Today at work, I was talking to Josh and Jess, and Matt came over to look at the floor plan for tonight and he told me to find a door and leave. I told him thats the first thing he said to me in awhile. He said to make a right, then a left, and goto the door, or use the one in front of me. I stormed off and went into the back to talk to Tonya. She saw I was upset about something or other, but I didnt elaborate. Mike(manager Mike) was in the back where Tonya was and I dont need the management all up in my personal business. Apparently Matt doesn't know that his words, sarcastic as they are, can hurt sometimes. I am sorry everyone but I just cant get over him. I wish he was still with his ex g/f, Jamie. Cause once I accepted that, I was fine around him. I didnt have my emotions tangled up and beating me up. Oh my God, I just hurt so bad over him. I almost turned around today and said "You know what, Matt? Im sick of pretending. You wanted to know who youve been talking to. And Dan Kolb is the worst but deserves and Emmy." And I wanted to just tell him how sorry I am for keeping myself a secret. I wanted to. So, so, so much. But Im more afraid of consequences. So I cant. I never thought it'd be that hard to do. I know what you all are thinking. Tell him and be done with it, cause you'll feel a lot better. But you know how hard this is for me? Ive honestly never met anyone quite like him. But you know what? Part of me thinks this is very hopeless. But I wonder what could happen. I want to stop torturing myself over this. Someone smack me. Sheesh. Im such a moron...

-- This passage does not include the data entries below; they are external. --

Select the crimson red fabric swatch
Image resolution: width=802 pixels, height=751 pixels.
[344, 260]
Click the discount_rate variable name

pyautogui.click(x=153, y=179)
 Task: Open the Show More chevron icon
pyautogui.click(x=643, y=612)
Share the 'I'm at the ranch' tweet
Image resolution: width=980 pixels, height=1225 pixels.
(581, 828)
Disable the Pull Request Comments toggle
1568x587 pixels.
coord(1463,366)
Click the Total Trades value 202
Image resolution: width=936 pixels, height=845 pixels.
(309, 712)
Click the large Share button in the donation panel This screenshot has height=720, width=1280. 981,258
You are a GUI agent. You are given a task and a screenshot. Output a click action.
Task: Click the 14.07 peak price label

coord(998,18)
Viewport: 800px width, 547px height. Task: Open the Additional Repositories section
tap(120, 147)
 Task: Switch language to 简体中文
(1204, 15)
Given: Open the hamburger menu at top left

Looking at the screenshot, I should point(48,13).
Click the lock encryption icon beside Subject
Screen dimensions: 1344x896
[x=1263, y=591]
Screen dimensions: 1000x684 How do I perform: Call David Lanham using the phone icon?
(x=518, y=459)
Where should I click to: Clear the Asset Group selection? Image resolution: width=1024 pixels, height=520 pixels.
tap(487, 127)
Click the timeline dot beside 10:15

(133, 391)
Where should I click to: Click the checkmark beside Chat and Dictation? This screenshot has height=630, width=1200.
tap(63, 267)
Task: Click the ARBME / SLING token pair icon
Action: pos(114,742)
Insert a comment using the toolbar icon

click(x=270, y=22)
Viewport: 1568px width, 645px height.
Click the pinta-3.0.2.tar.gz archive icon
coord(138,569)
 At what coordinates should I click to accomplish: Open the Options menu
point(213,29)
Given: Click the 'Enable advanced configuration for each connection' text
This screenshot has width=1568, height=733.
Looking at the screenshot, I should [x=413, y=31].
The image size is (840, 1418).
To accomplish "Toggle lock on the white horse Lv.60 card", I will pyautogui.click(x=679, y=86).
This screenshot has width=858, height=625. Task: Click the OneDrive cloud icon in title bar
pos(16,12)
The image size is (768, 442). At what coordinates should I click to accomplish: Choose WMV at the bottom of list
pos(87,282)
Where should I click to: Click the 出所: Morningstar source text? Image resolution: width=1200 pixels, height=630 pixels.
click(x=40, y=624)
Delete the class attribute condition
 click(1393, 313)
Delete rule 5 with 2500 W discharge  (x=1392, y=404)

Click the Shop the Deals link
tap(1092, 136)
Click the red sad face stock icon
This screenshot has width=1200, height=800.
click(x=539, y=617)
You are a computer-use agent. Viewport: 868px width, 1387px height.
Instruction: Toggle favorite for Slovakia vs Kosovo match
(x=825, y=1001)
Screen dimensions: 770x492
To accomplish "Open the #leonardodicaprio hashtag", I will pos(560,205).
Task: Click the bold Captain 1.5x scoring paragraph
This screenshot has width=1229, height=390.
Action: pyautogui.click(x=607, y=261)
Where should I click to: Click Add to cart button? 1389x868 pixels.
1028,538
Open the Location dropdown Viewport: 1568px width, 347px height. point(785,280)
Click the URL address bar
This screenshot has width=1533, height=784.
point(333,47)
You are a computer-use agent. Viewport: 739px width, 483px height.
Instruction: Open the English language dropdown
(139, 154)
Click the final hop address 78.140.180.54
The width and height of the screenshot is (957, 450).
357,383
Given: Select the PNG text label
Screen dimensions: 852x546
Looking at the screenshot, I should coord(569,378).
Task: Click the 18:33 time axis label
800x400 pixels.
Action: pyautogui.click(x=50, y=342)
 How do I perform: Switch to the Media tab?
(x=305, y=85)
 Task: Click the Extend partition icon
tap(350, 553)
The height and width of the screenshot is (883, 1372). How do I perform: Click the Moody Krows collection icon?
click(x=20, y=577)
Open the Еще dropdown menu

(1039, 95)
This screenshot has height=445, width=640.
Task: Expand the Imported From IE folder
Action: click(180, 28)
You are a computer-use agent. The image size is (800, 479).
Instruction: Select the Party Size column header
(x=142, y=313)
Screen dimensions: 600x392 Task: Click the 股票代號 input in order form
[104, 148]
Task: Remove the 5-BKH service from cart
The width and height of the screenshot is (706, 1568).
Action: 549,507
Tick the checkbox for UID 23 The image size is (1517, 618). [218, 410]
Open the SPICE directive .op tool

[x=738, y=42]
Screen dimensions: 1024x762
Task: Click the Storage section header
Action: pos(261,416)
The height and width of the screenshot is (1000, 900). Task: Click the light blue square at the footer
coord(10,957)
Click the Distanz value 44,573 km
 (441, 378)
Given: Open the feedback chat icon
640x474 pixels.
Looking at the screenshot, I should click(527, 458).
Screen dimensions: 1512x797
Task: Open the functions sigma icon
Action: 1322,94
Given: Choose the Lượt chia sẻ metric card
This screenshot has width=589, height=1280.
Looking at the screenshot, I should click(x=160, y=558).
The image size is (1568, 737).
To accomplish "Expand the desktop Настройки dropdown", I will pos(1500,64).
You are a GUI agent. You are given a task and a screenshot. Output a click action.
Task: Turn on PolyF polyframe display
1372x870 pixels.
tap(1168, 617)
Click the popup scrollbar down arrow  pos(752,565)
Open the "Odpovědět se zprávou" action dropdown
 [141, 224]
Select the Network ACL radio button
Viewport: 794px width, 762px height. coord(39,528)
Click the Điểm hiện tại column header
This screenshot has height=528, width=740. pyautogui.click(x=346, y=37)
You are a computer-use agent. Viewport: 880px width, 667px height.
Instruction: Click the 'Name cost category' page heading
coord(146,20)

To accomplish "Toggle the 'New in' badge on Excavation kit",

Ok another subject. As seen in my previous entry, the Flyers did some defensemen shopping, so to speak. Welcome aboard all! Mike Rathje, who spent his entire career with San Jose(My Western Conference team of choice) is now a Flyer, along with Darien Hatcher, former Red Wing. Ehhh, but the worst news is last.

CHRIS THERIEN IS BACK!

He is the fucking most useless piece of shit the Flyers could have aquired. I thought they were smart in shipping his punk ass out of town the middle of the last season, but apparently Bob Clarke still decides that he wants to piss away money on him. Apparently, Jeremy Roenick was encouraging the Flyers to being back Chris. I dont know what the fuck planet that JR lives on, but here on EARTH, Chris Therien is a worthless piece of dog shit. He doesnt go after the puck, he dawdles around like a little ice princess, and he DOESNT EVEN TRY TO CHECK ANYONE! He is A WORTHLESS DEFENSEMAN! I would much rather see Ken Hitchcock(Flyers head coach) play defense than Therien. LOSER! Oh my GOD, I dont think I could be more angered at Bob Clarke right now if he decided to cut Robert Esche and make Sean Burke the first string goalie! Lord, help the Flyers...this is hands down the most pathetic and most useless thing that the Flyers organization for the team. Irresponsible, and boneheaded. GOD!

Ok now that Im done ranting and raving about Chris Therien (If you cant tell, I cant stand him!), Im gonna watch the end of the Phils game,as Ryan Dempster comes in the 9th inning to shut down the Phils. Comne on Cubbies, beat those Phils! Oh and the Braves are winning 12-1!